** DOCUMENT SECTION **
The applicant then sought and obtained the provisional order which it now seeks confirmation of.
The 3rd respondent opposed the application. In opposing the confirmation of the provisional order 3rd respondent raised points in limine. The court decided to let the parties argue on both the points in limine and the merits and determine the issues all at once. The first point in limine was abandoned at the hearing of the application and rightly so as it was on urgency and urgency had already been decided on with the granting of the provisional order by MABHIKWA J.
I propose to dispose of the preliminary points first in this judgment and that is as it should be, as points in limine ought to be considered and decided on first before dealing with the merits.

** GIVEN DATA **
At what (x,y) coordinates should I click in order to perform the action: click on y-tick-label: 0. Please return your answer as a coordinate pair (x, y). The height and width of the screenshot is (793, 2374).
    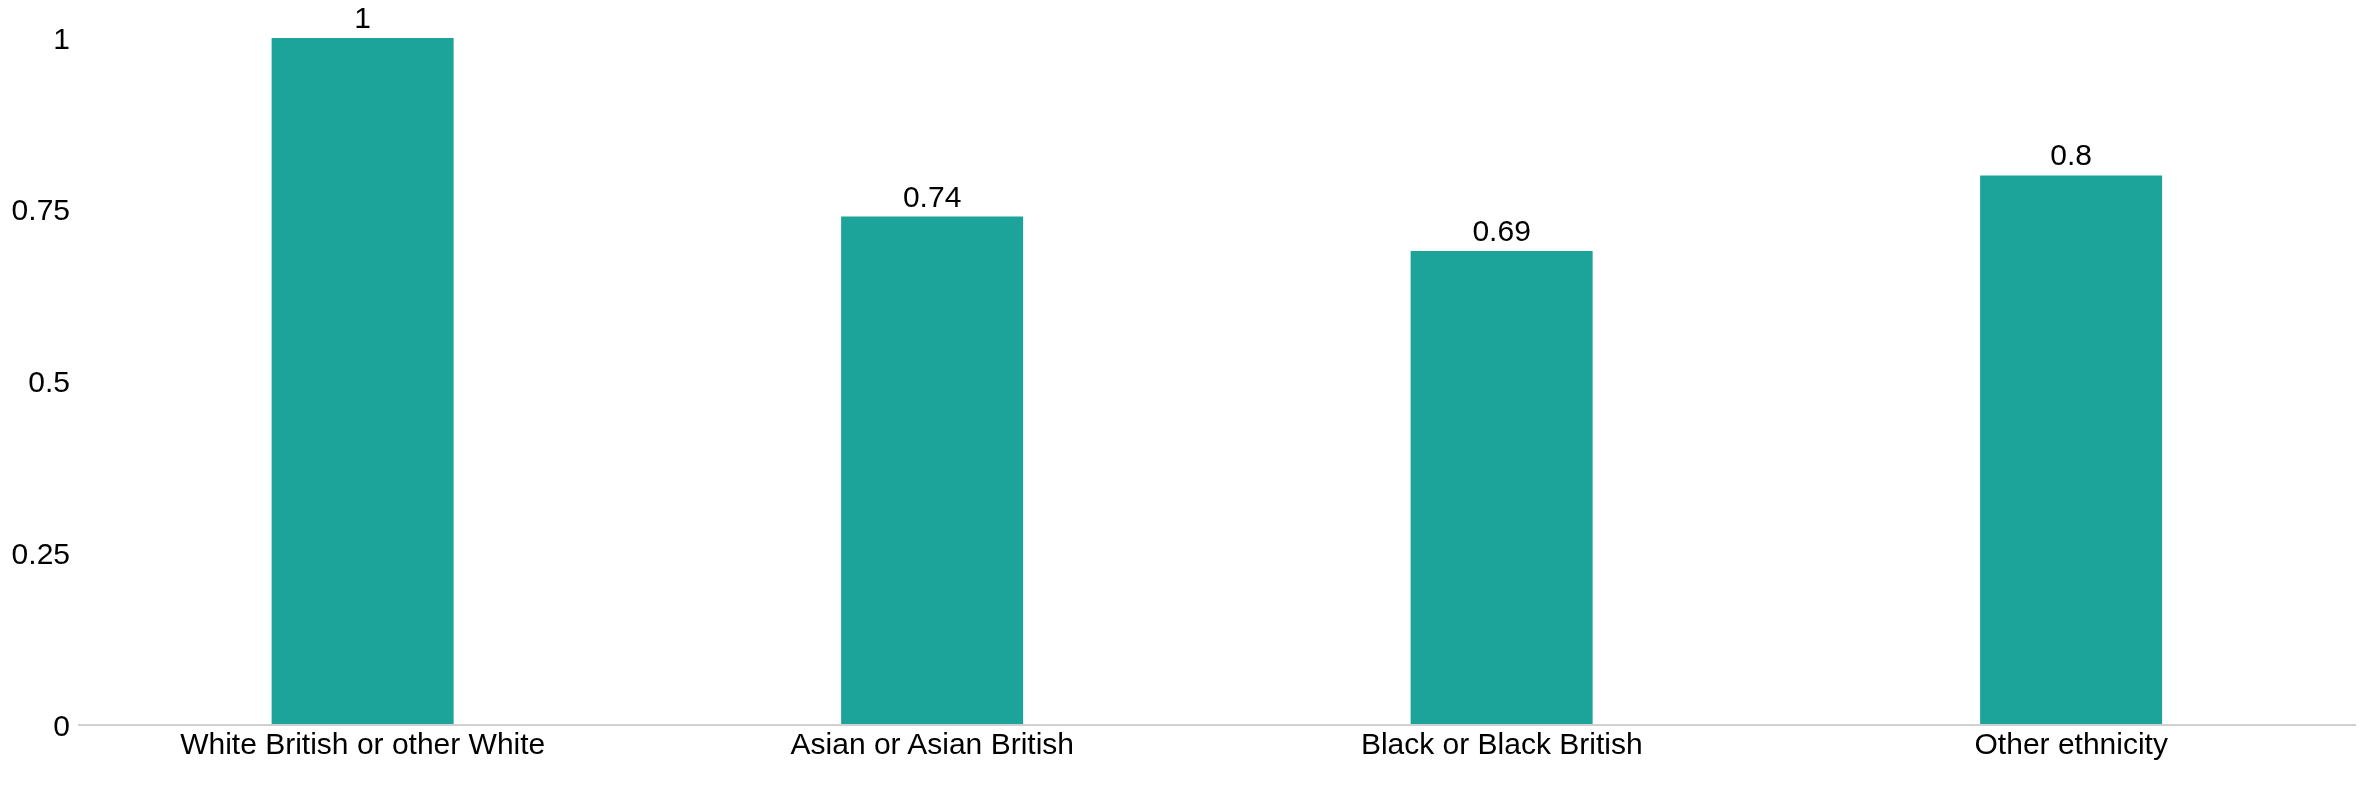
    Looking at the image, I should click on (62, 725).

** EXERCISE REQUIREMENTS **
Return the judgment passage on the points in limine word for word, from start to finish.

** SOLUTION FOR THIS PROBLEM **
The applicant then sought and obtained the provisional order which it now seeks confirmation of.
The 3rd respondent opposed the application. In opposing the confirmation of the provisional order 3rd respondent raised points in limine. The court decided to let the parties argue on both the points in limine and the merits and determine the issues all at once. The first point in limine was abandoned at the hearing of the application and rightly so as it was on urgency and urgency had already been decided on with the granting of the provisional order by MABHIKWA J.
I propose to dispose of the preliminary points first in this judgment and that is as it should be, as points in limine ought to be considered and decided on first before dealing with the merits.